City staff specified that although the ordinance allows for the possibility that other businesses, such as those providing electric scooter rentals, may be able to operate in the future, it does not expressly authorize any particular program. A business wishing to operate a scooter rental program in Claremont would still have to apply for a permit, and this ordinance does not oblige the city to grant permission. 

“We did it in a way where it maintains maximum flexibility for different types of programs in the future, but it doesn’t approve right now any one program, whether it’s bikes or scooters,” said City Attorney Alisha Patterson. “That’s something that’s going to need to be done through a permitting process and the city can take or leave each program as it is presented to them.”

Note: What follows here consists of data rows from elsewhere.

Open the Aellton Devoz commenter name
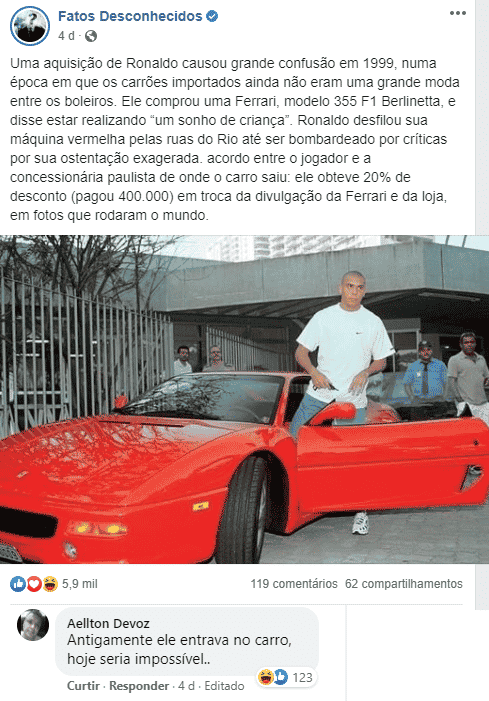Viewport: 489px width, 701px height. tap(108, 623)
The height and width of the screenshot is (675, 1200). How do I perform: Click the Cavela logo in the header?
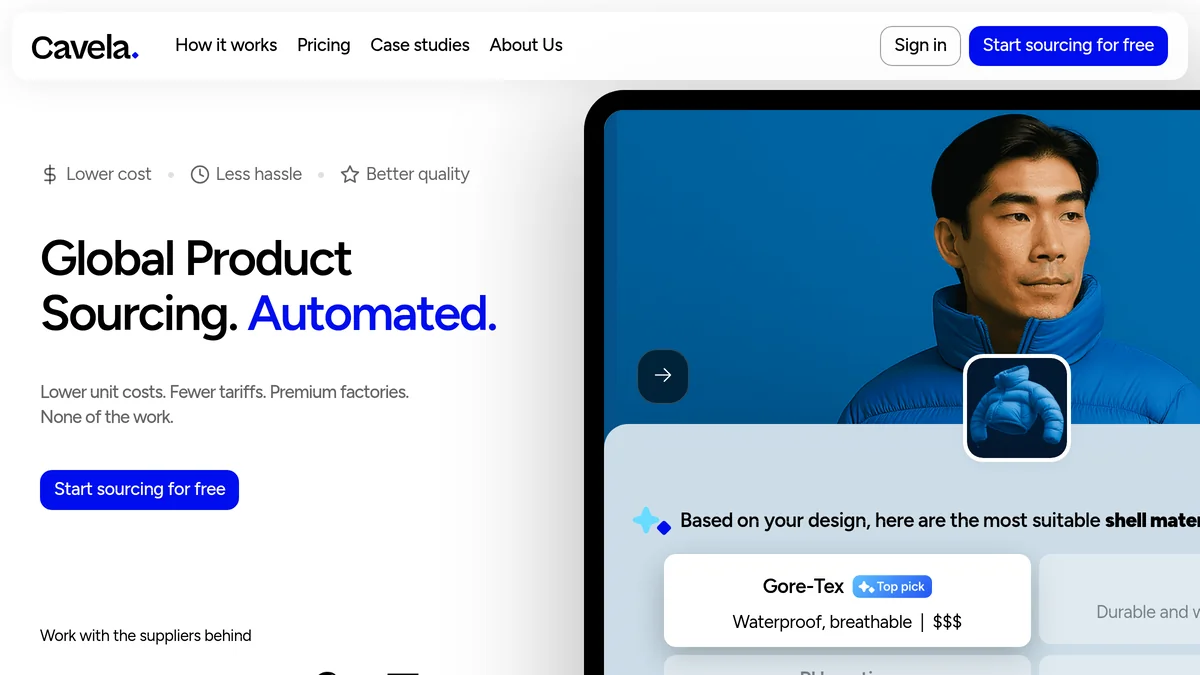[84, 46]
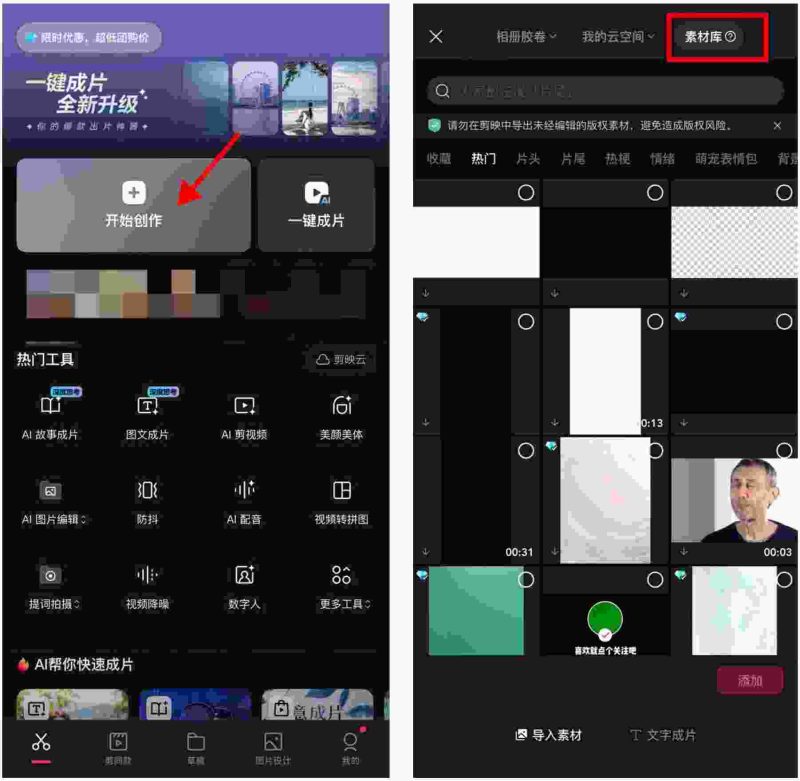Click the material search input field

[605, 91]

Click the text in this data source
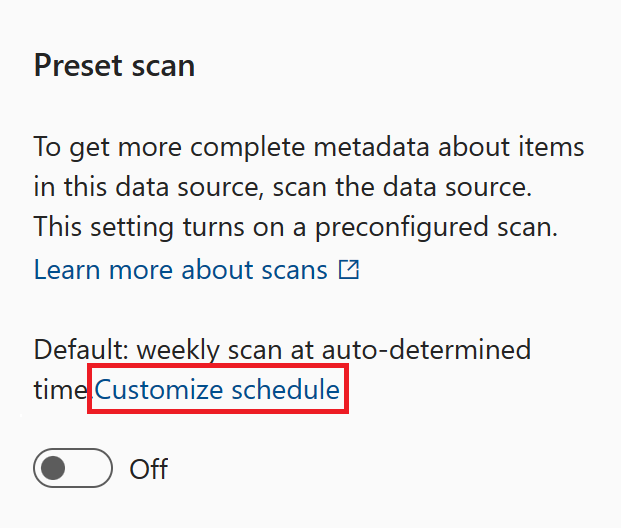click(x=149, y=187)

Mayor Pro Tem Jennifer Stark and Councilmember Jed Leano both expressed satisfaction with the new ordinance.

“[The ordinance] leaves the door open for us to deliberate this further if new information appears or a better possibility arises,” said Mr. Leano.



The agenda for Tuesday’s meeting also included a review of the Council’s 2020 Priority Goals and Action Items Mid-Year Update. After hearing public comment from Claremont Change requesting that the goals be amended to include policing reform, the council decided to include it as an action item for the remainder of the year.

“I think that one major priority for the city should be implementation of policy that holds officers accountable for harassing people of color, not just from Claremont, but also our visitors,” said Josue Barnes, co-founder of Claremont Change, during public comment.

The council agreed and also decided to adopt an item aiming to work more closely with local businesses to support them through economic hardship, specifically by expanding Claremont’s Al Fresco program and extending the deadline for businesses to apply to participate.

Claremont City Manager Tara Schultz noted that both of these items had already been priorities for the city before but were not originally included on this year’s priority goals because the list was written in January.

“We had a small pandemic happen that kind of refocused our time and efforts on to things that obviously were more pressing, and in many cases far more important,” said Ms. Schultz. “On top of that, we’ve had some social issues that have come up with Black Lives Matter and some changes that obviously we’re going to be addressing that are important as we transition to a new version of community policing and dealing with mental health issues and things along that line.”